My third advise centers on the contemporary global ordering system. Global political and economic developments lend clarity to the fact that the westphalian global order of power, prosperity and poverty is changing and careful policy decisions must be made against the global order that is gradually evolving.

Although the United States remains militarily hegemonic, one would never doubt the fact that the business of global engagement is no more as usual. The US public and judicial opinions seem to have come home to the assertion of Mr. Ramesh Thakur that “having the best hammer does not make the world a nail”. Pundits might attribute this to the choice of Obama’s foreign policy but recent events reveals that the American publics are getting more entrepreneurial on the international engagements of their policy makers. The legislative hurdles over Obama’s Trans-Pacific Partnership or the TPP bill buttress these facts. Such hurdle was not there when a bill of almost the same magnitude and verbology (NAFTA) was signed by Bill Clinton during his days as President.

On the global balance of power arrangement, Iran stands at the threshold of acquiring a nuclear weapon and altering the kaleidoscopes of power relations in the Middle East. Eastern Europe is radically putinized and NATO’s protectionist psychology is suffering from weariness imbued by nationalist politics in Europe. The foundations of great power relations had been shaken ever since Russia annexed Crimea and redrawing the map of Europe. Global economic alliances presents another challenge with the rise of the BRICS and their new development bank (NDB) and the Asian Infrastructure Investment Bank (AIIB) set up by China with membership cutting across post westphalian blocks .The founding interest of these institutions is to open up post-westphalian bilateral spaces that will alter the balance of power arrangement in global politics.

In a re-ordered power relations as is currently evolving, fresh attention shall be given to the developing countries, especially those rich in raw materials and resources needed to sustain the industrial needs of global power brokers.

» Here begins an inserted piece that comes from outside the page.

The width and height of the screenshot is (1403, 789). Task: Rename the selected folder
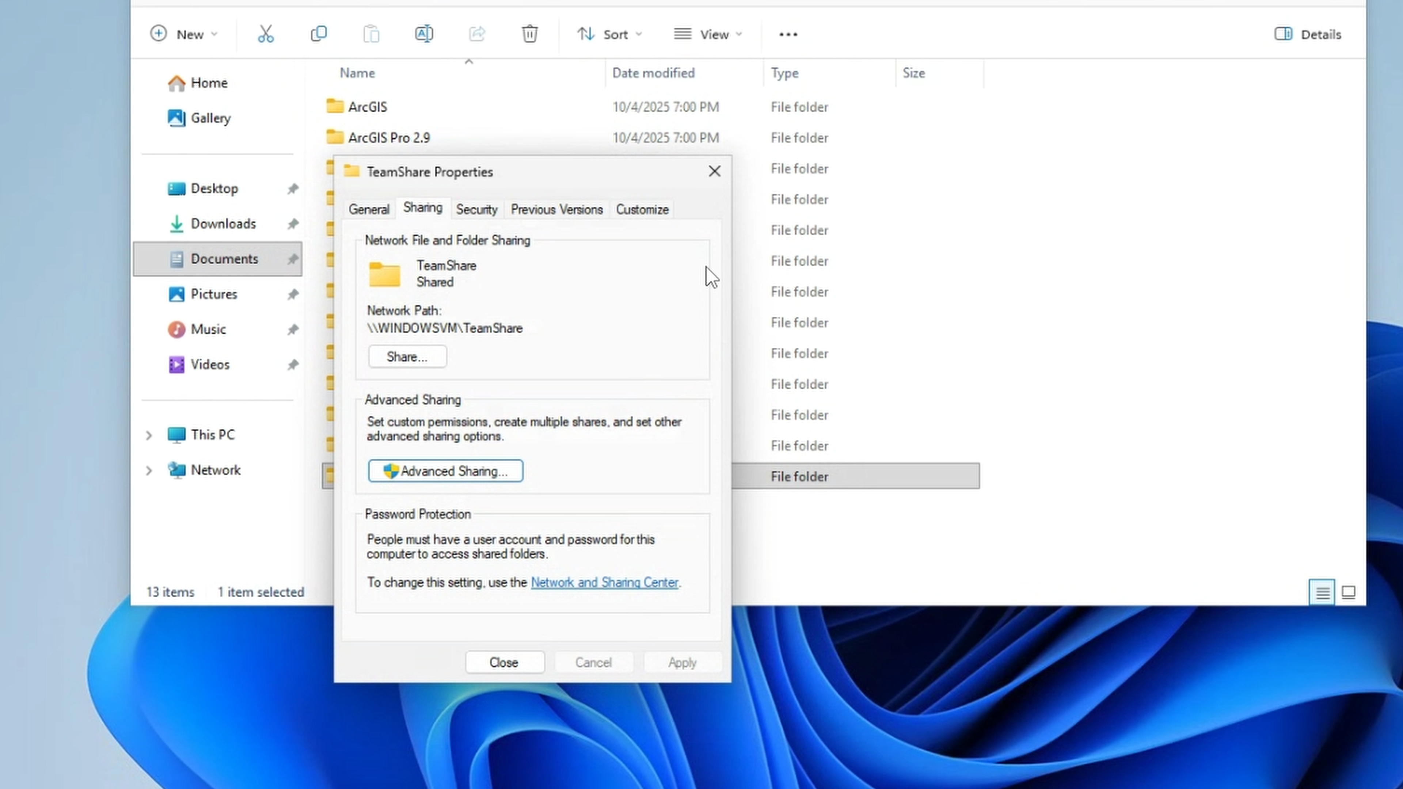coord(424,34)
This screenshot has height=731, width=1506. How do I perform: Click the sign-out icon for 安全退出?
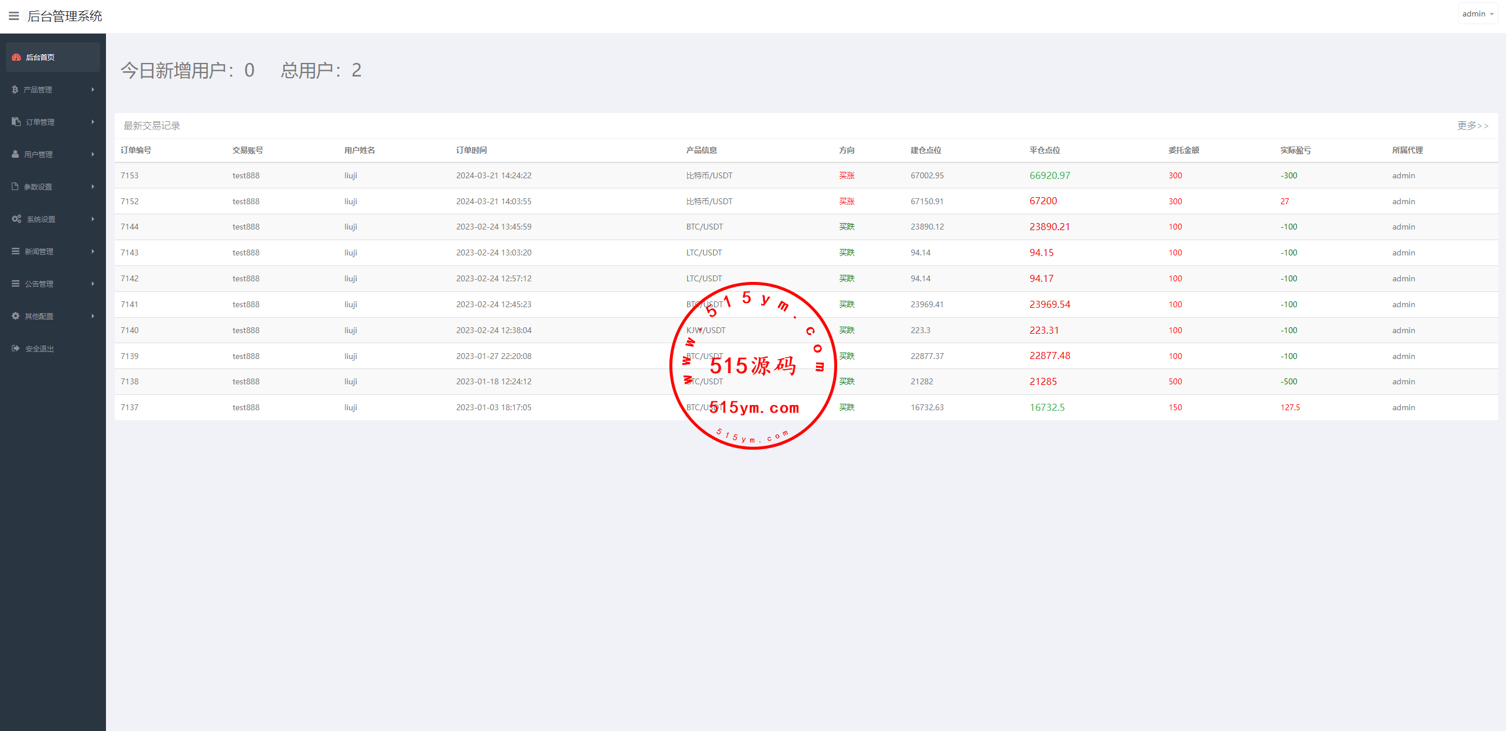click(x=16, y=348)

Such a scenario foretells Africa as the future gravitation point of global consumerist mentality.

Engaging a world as ideologically polarized as our present age of internationalism requires a good degree of policy creativity, ideological neutrality and adjustment to evolving circumstances. It also demands knowledge of the hidden interiors of other cultures and political systems, especially those researched to influence global engagements in the coming years. Contemporary international responsibilities demand a 21st century intuitive statecraft based on the enduring interests of a nation: one close in policy proximity with the 19th century British Statesman Lord Palmerson when he opined that “we have no eternal allies and we have no perpetual enemies. Our interests are eternal and perpetual, and those interests it is our duty to follow”. When Palmerson was asked to concretize those interests in the British Foreign Policy posture he said,” when people ask me for what is called a policy, the only answer is that we mean to do what may seem to be best, upon each occasion as it arises, making the interests of our country one’s guarding principle”.

As President Buhari engages the United States president in a much talked about visit, the aboves should serve as his guarding literature. The enduring interests of Nigeria should power his positions. What Nigerians need is a just, democratic and enduring policies and institutions that would re-posture the country to face the challenges of a 21st century international relations. Such a relationship entails more than party politics and messianic philosophies. A nation whose stability and development relies on the mandatory emergence of personalities like Buhari at every election year has set itself a task that no nation had ever met.

Kenneth Uchenna Obiakor is a Policy analyst from Nigeria. He is the founder of Leadership Development Foundation for Civic Literacy (LDFCL) and He wrote in from Owerri, Imo State Nigeria.